A doença é transmissível por aerossóis de secreções respiratórias produzidas pela fala, pela tosse e pelos espirros. Pode, também, ocorrer pelo contacto mão a mão ou por vetores passivos contaminados, como por exemplo puxadores de porta. Daí que seja aconselhada a proteção com o antebraço quando tossimos ou espirramos, bem como a lavagem regular das mãos.

Os sintomas da gripe são inespecíficos: febre elevada, 38 a 41ºC, de início súbito descendo progressivamente em 2 a 3 dias, embora possa perdurar por uma semana, dor de garganta, tosse persistente, mal-estar retroesternal e, por vezes, ardor ocular, olhos lacrimejantes e fotofobia (aversão à luz) são os sintomas habitualmente apresentados.

O diagnóstico definitivo da gripe é realizado por isolamento do vírus e identificação do genoma viral em laboratório, o que se faz apenas em situações de gravidade e de risco elevado. Habitualmente, o diagnóstico é baseado nos sintomas apresentados pelo doente e perante a existência de um surto. Neste caso, como não existe certeza absoluta do diagnóstico, fala-se, frequentemente, de síndrome gripal em vez de se falar em gripe. Também, por isso, é habitual o doente referir ter gripe mesmo em caso de sofrer de uma faringite ou de uma constipação, doenças que podem apresentar-se com sintomas semelhantes. Isto ocorre, também, em casos de infeção renal em que alguns doentes se apresentam em consulta referindo estar com gripe.

O tratamento da gripe não complicada é sintomático. Para combater a febre elevada e dor associada, o uso de paracetamol é uma boa opção. O ácido acetilsalicílico está contraindicado por estar associado ao aumento de probabilidade de uma complicação (Síndrome de Reye).

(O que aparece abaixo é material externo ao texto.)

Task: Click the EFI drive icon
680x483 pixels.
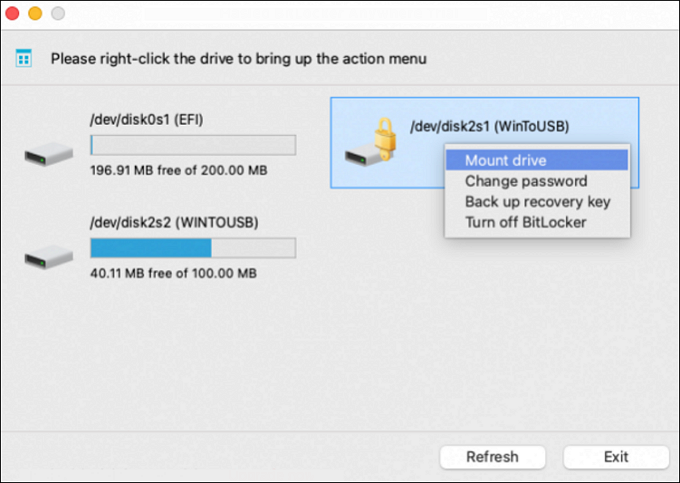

O uso de antivíricos, como o oseltamivir, usa-se para prevenir ou minimizar uma evolução para doença grave ou a transmissão da doença a pessoas de grupo de risco, como grávidas ou profissionais de saúde ou doentes internados.

O doente com gripe não complicada recupera, habitualmente, numa semana, mas a doença pode perdurar por 2 a 3 semanas. Contudo, por vezes, sobretudo em indivíduos pertencentes a grupos de risco, podem ocorrer complicações graves. A complicação mais temida é a pneumonia. Pode ser de origem viral, designada de gripal primária, de origem bacteriana, secundária, ou mista. Quando surge o doente refere dificuldade respiratória e à observação apresenta cianose (lábios, língua, pele e leitos unguais arroxeados por falta de oxigenação), aumento da frequência respiratória e alterações da auscultação pulmonar. No caso de pneumonia bacteriana ou mista está indicado o uso de antibiótico que, preferencialmente, deve ser adequado a gérmen identificado.

A vacinação antigripal é pois a principal arma para combater este flagelo sazonal. É durante os meses mais frios o ano que surgem os surtos gripais e é por isso que a administração da vacina está indicada nos meses de Outono e Inverno, de preferência até ao final do ano.